**About this exercise:**
Beginning with the line that includes "This screenshot has height=417, width=627." and ending with the last line of the listing below, write out each line exactly, with no other output.

**Supplied records:**
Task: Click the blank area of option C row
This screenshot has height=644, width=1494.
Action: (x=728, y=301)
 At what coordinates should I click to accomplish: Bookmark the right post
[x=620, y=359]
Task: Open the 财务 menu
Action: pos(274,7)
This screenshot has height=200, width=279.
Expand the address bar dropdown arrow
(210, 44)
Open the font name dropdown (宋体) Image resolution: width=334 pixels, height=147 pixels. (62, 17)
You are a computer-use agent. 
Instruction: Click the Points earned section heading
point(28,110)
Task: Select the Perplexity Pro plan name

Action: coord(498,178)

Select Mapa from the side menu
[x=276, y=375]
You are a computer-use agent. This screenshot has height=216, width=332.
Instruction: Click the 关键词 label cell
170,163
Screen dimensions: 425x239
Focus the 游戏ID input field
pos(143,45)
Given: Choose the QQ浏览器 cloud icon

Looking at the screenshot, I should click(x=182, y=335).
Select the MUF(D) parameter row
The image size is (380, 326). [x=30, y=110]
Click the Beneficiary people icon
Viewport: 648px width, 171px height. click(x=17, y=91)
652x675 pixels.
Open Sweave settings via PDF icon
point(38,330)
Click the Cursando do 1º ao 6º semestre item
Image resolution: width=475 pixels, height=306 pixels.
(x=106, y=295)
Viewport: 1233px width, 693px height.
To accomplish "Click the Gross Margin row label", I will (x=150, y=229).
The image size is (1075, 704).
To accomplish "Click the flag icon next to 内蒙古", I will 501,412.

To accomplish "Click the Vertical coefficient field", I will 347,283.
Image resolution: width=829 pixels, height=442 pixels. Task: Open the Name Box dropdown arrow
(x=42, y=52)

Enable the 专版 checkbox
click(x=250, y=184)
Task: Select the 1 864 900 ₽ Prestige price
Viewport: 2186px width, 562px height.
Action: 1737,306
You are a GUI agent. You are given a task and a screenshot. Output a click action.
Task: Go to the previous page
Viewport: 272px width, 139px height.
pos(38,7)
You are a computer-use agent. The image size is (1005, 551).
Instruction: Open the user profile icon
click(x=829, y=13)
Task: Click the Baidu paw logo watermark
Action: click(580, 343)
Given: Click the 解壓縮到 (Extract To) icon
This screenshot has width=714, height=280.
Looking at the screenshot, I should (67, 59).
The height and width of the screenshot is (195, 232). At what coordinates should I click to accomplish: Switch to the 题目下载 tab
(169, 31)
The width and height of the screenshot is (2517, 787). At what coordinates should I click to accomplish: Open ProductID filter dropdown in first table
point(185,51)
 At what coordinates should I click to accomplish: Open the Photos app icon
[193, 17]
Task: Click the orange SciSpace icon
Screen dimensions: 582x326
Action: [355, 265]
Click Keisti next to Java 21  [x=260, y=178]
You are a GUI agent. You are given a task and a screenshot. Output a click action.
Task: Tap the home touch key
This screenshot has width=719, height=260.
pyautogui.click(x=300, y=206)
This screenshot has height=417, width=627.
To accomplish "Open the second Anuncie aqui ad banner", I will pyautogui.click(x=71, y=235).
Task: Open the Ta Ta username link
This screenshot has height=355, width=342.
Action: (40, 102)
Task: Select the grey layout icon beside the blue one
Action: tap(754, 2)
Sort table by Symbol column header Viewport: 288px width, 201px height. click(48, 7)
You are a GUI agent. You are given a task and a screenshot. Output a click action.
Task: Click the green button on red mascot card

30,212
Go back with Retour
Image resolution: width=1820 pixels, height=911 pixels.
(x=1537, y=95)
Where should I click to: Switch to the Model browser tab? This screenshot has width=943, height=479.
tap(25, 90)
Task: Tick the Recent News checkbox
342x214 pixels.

**Answer to this exercise:**
This screenshot has height=417, width=627.
To accomplish "Open the second Anuncie aqui ad banner", I will pyautogui.click(x=71, y=235).
Task: Open the Ta Ta username link
This screenshot has height=355, width=342.
Action: (40, 102)
Task: Select the grey layout icon beside the blue one
Action: tap(754, 2)
Sort table by Symbol column header Viewport: 288px width, 201px height. click(48, 7)
You are a GUI agent. You are given a task and a screenshot. Output a click action.
Task: Click the green button on red mascot card

30,212
Go back with Retour
Image resolution: width=1820 pixels, height=911 pixels.
(x=1537, y=95)
Where should I click to: Switch to the Model browser tab? This screenshot has width=943, height=479.
tap(25, 90)
Task: Tick the Recent News checkbox
342x214 pixels.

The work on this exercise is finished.